> _Items_:
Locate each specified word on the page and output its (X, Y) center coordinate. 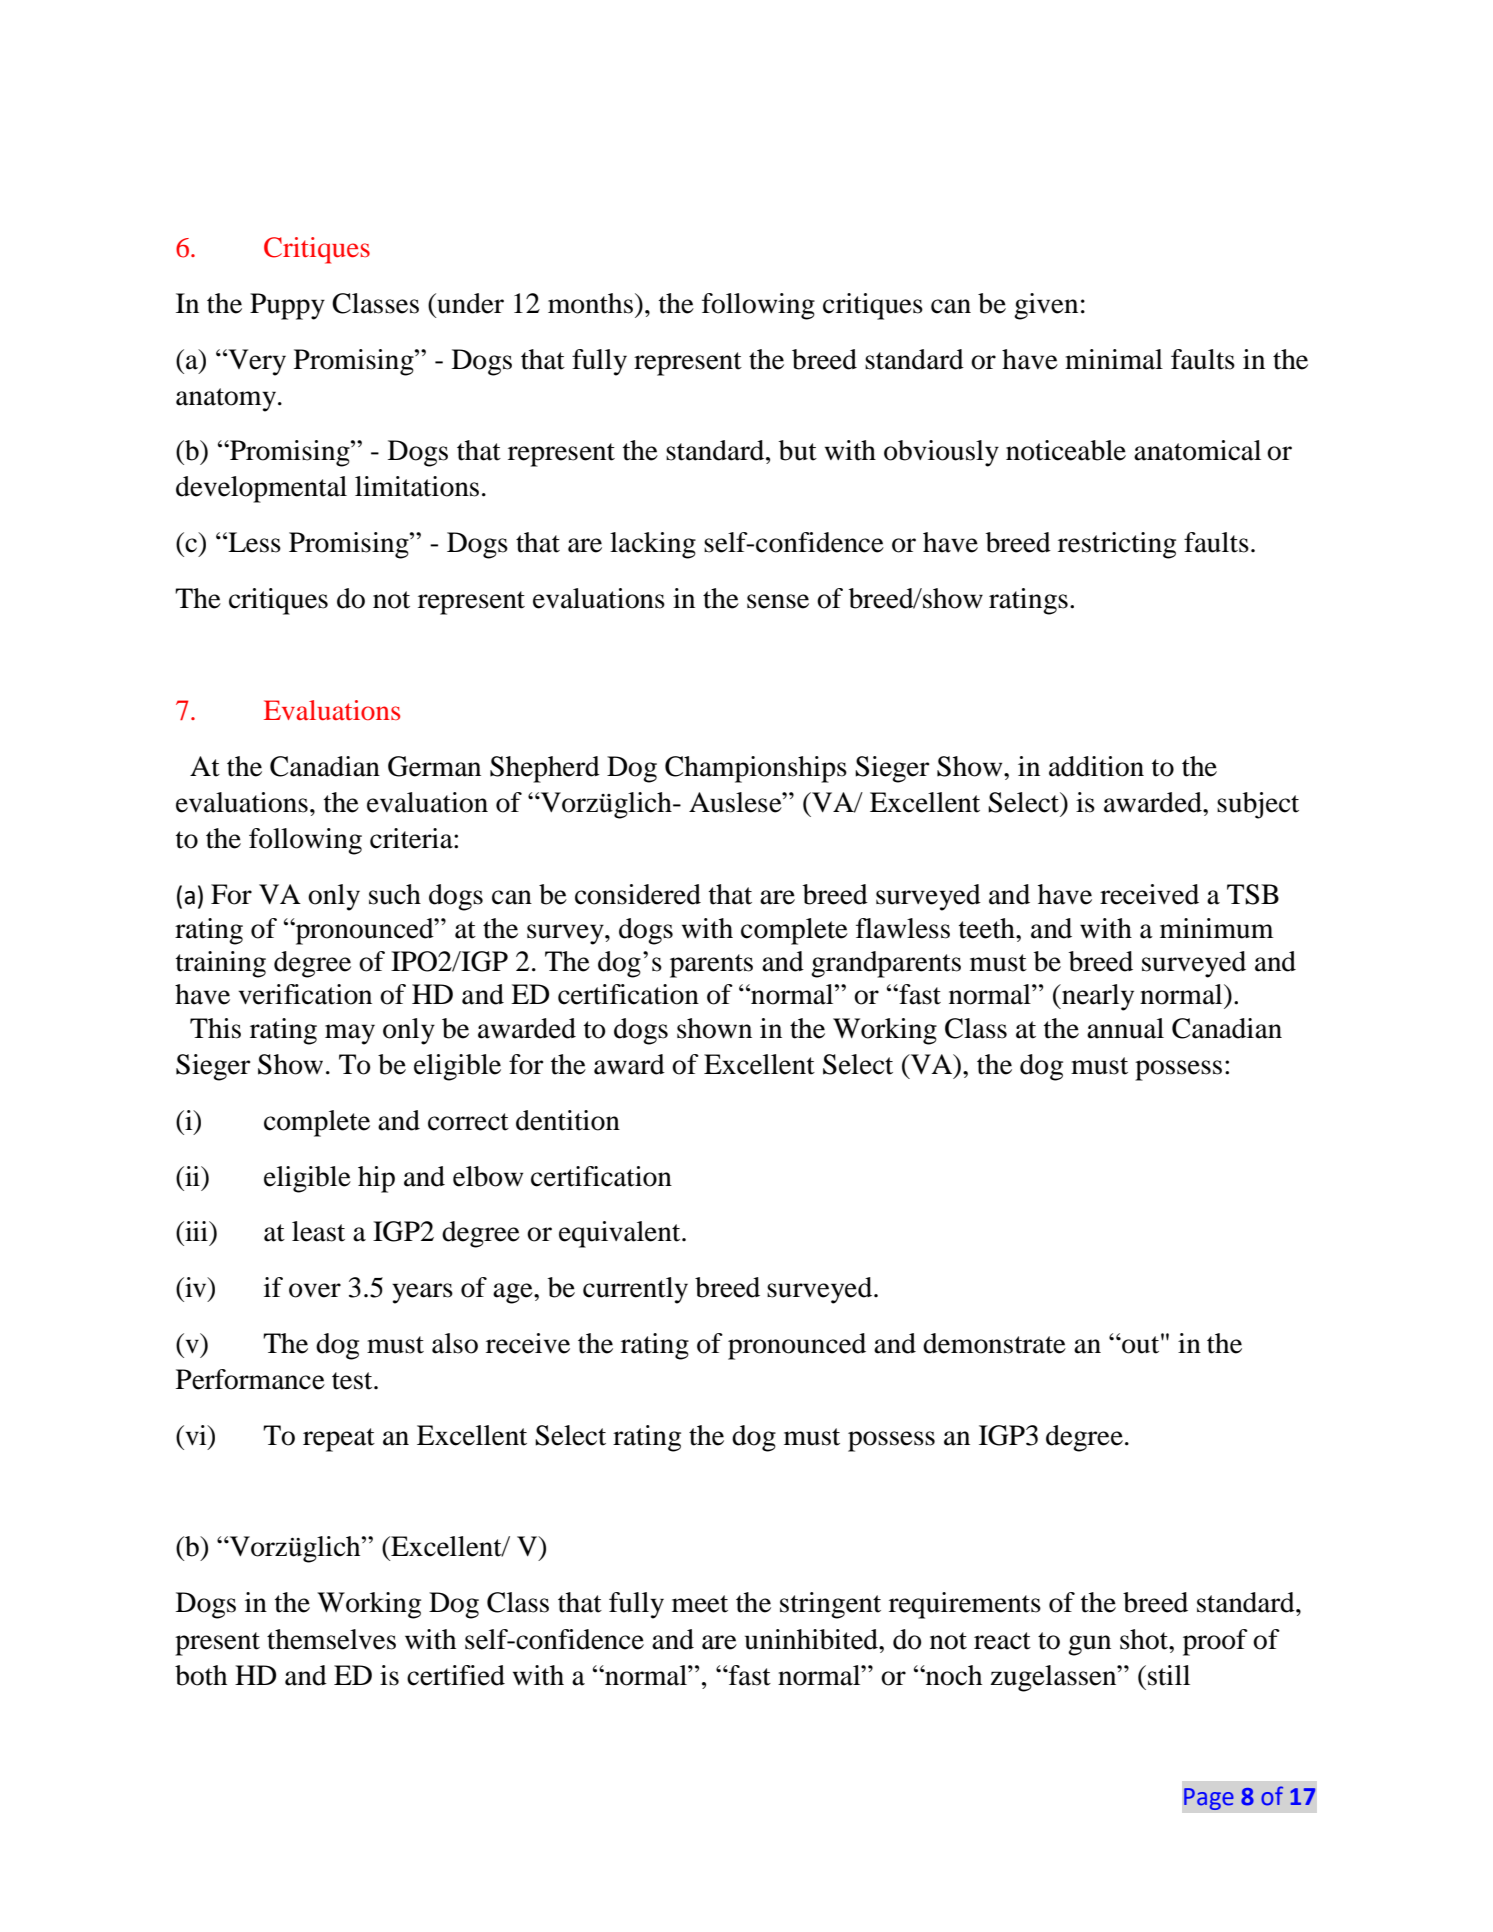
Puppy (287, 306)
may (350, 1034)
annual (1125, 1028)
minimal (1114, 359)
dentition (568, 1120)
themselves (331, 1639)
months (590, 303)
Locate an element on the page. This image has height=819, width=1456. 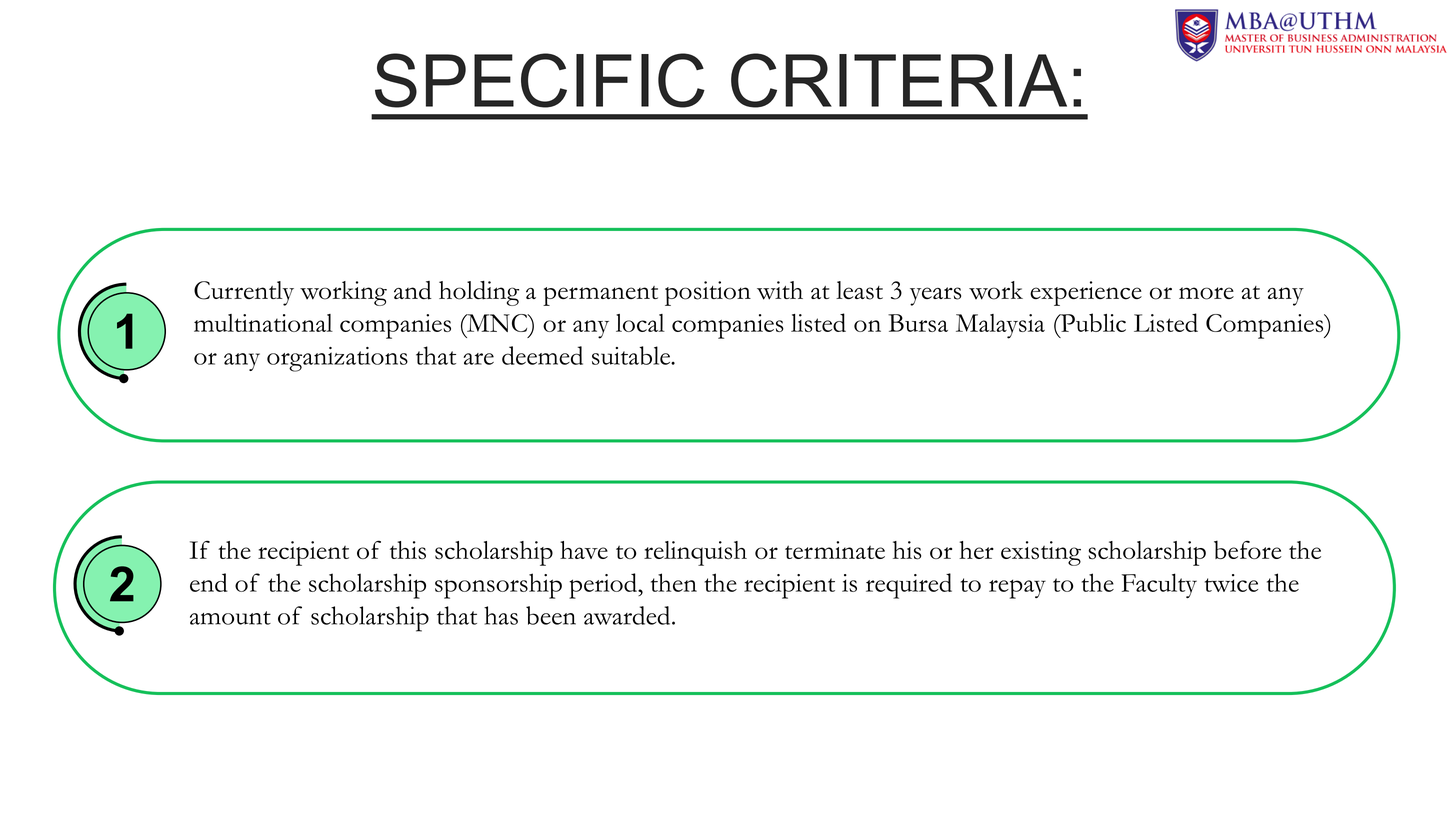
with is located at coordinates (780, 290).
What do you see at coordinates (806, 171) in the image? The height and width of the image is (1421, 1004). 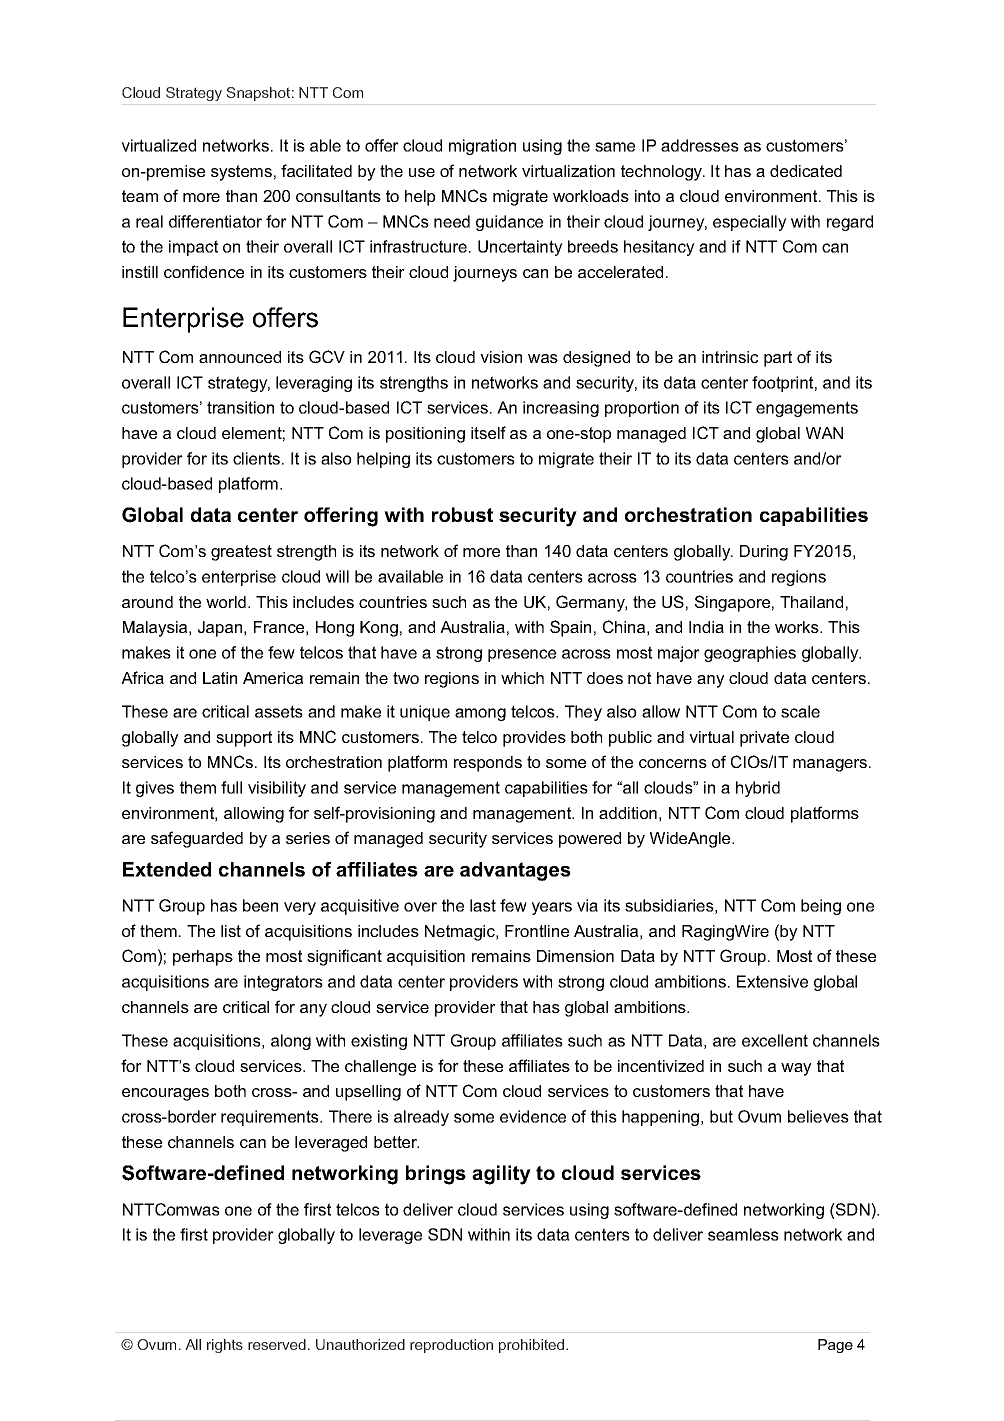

> _Stated exercise_:
Copy out all of the lines above word for word, omitting the pictures.

> _Task answer_:
Locate each specified word on the page and output its (X, Y) center coordinate. 
Puppy (287, 306)
may (350, 1034)
annual (1125, 1028)
minimal (1114, 359)
dentition (568, 1120)
themselves (331, 1639)
months (590, 303)
Locate an element on the page. This image has height=819, width=1456. 
with is located at coordinates (780, 290).
What do you see at coordinates (806, 171) in the image? The height and width of the image is (1421, 1004). 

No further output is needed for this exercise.